Pese a cerrar el primer semestre con superávit, el déficit registrado en junio y el criterio de cálculo acordado con el Fondo Monetario Internacional dejaron al Gobierno por debajo de la meta fiscal comprometida. La próxima revisión del organismo será clave para el futuro del programa económico.
El Gobierno nacional no alcanzó la meta fiscal comprometida con el Fondo Monetario Internacional (FMI) para el primer semestre de 2026, según coinciden estimaciones privadas realizadas tras conocerse el resultado de las cuentas públicas de junio. Aunque el Ministerio de Economía informó que el período enero-junio cerró con superávit primario equivalente al 0,6% del Producto Bruto Interno (PBI) y un superávit financiero del 0,1% del PBI, el objetivo establecido en el acuerdo con el organismo internacional quedó incumplido bajo la metodología utilizada por el FMI.
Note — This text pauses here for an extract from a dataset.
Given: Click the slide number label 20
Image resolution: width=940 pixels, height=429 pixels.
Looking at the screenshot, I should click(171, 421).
El dato adquiere especial relevancia porque, hacia fines de julio, el país afrontará una nueva revisión técnica del programa firmado con el Fondo, instancia de la que depende un nuevo desembolso previsto en el acuerdo.
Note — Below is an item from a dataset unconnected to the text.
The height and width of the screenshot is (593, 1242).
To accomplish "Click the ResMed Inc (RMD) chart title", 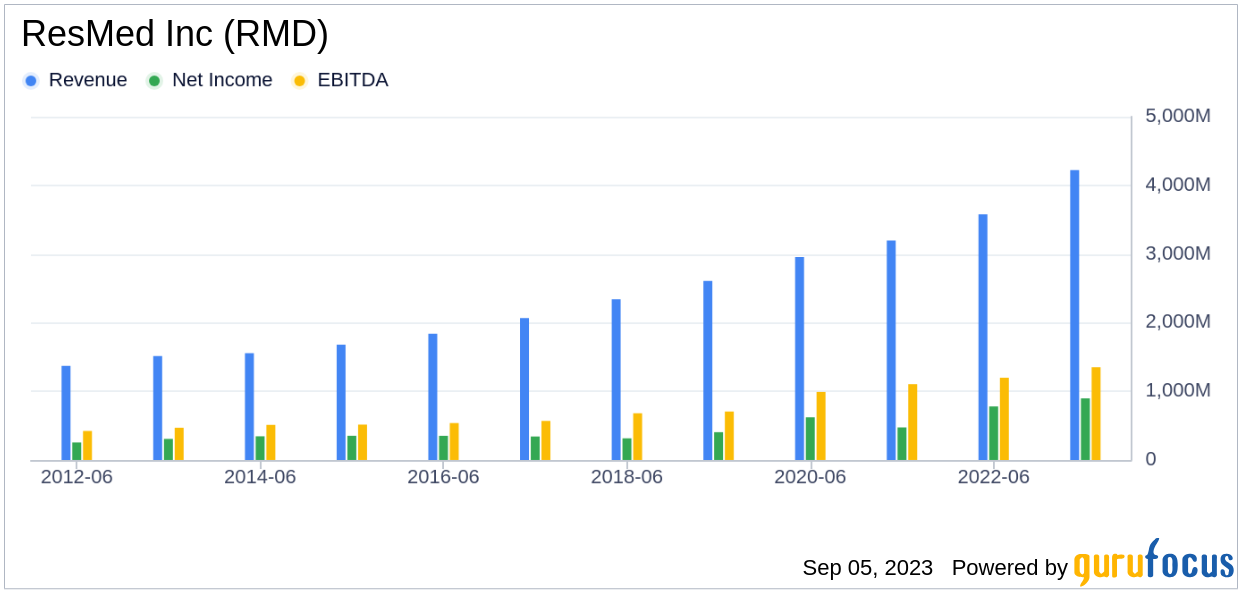I will pyautogui.click(x=175, y=35).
El déficit de junio modificó el escenario fiscal
El Ministerio de Economía informó que durante junio el Sector Público Nacional (SPN) registró un déficit primario de $696.843 millones y un déficit financiero de $1,024 billones.
Desde la cartera que conduce Luis Caputo explicaron que el resultado respondió principalmente a dos factores extraordinarios:
- El pago del medio aguinaldo a trabajadores del sector público, jubilados y pensionados.
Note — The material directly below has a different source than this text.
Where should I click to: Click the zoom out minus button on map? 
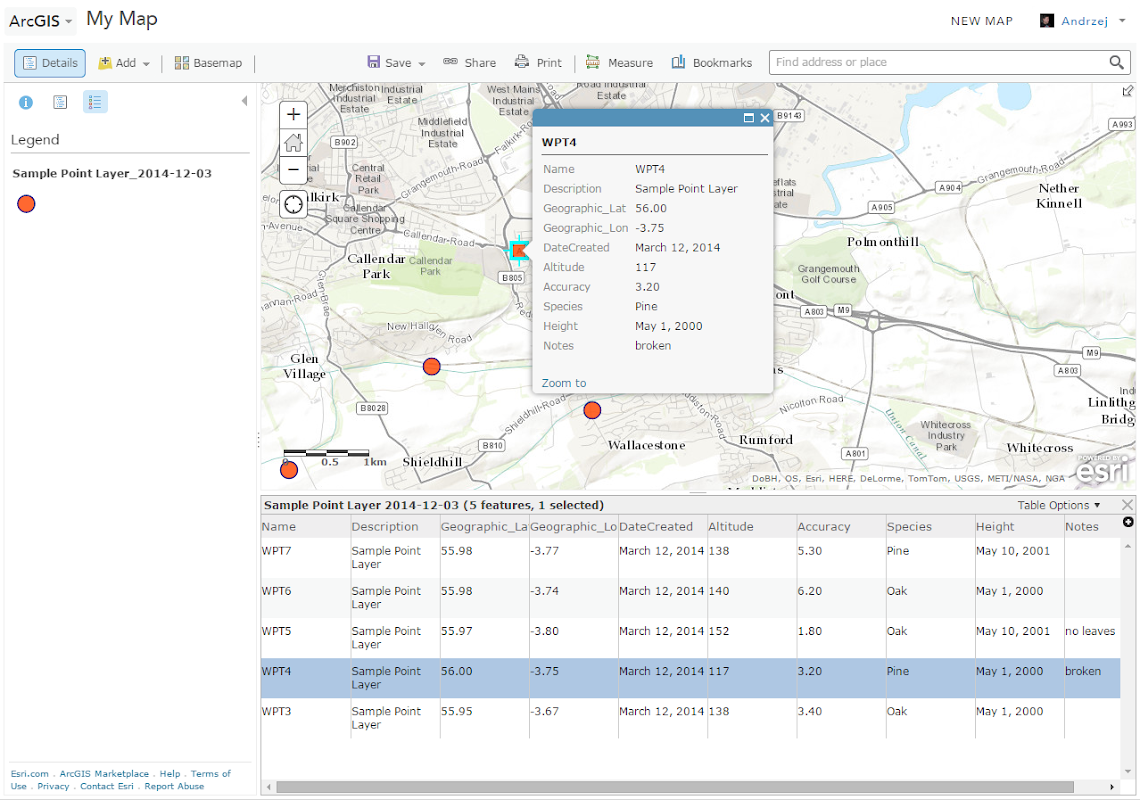click(293, 170)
- La postergación del vencimiento del Impuesto a las Ganancias para personas humanas desde junio hacia julio.
A pesar del rojo mensual, Economía destacó que el acumulado del semestre continuó mostrando superávit y defendió el rumbo del programa de equilibrio fiscal.
Por qué el FMI considera que la meta no se cumplió
La diferencia surge por la metodología utilizada para medir el resultado fiscal.
Mientras el Gobierno difundió el saldo acumulado incluyendo determinados ingresos extraordinarios, economistas privados recordaron que el FMI excluye recursos provenientes de privatizaciones y otras partidas no recurrentes al evaluar el cumplimiento de las metas acordadas.
Bajo ese criterio, el superávit primario quedó aproximadamente $574.000 millones por debajo del objetivo comprometido, por lo que Argentina no habría alcanzado la meta fiscal del segundo trimestre establecida en el programa vigente.
La explicación de Luis Caputo
Tras conocerse los datos oficiales, el ministro de Economía, Luis Caputo, atribuyó el resultado negativo de junio a decisiones administrativas y no a un deterioro estructural de las cuentas públicas.
“Esto es porque corrimos el vencimiento de Ganancias de personas humanas de junio a julio.”
El funcionario explicó que el cambio respondió a un pedido realizado por profesionales en ciencias económicas mientras se discuten modificaciones vinculadas al régimen de “Inocencia Fiscal”.
Se acerca una revisión decisiva con el Fondo Monetario
El incumplimiento de la meta fiscal agrega presión sobre la próxima misión técnica del FMI, prevista para fines de julio.
De acuerdo con analistas privados, el Gobierno deberá justificar el desvío y solicitar un waiver (dispensa) para que el incumplimiento no impida la continuidad del programa ni retrase el desembolso previsto, estimado en alrededor de US$680 millones.
El panorama, sin embargo, presenta un matiz favorable para el Ejecutivo: días antes trascendió que Argentina sí habría cumplido el objetivo de acumulación de reservas internacionales previsto para la revisión semestral, uno de los principales compromisos asumidos con el organismo.
El equilibrio fiscal sigue siendo el eje del programa económico
El equilibrio de las cuentas públicas continúa siendo uno de los pilares centrales de la política económica impulsada por el presidente Javier Milei y el ministro Luis Caputo.
Aunque el Gobierno sostiene que el superávit acumulado demuestra la continuidad del ajuste fiscal, el incumplimiento de la meta técnica con el FMI evidencia que la evaluación del organismo responde a parámetros distintos a los utilizados en la presentación oficial de los resultados.
La revisión prevista para fines de julio será determinante para conocer si el Fondo acepta las explicaciones del Ejecutivo, concede una dispensa por el desvío registrado y mantiene el cronograma de desembolsos contemplado en el acuerdo financiero vigente.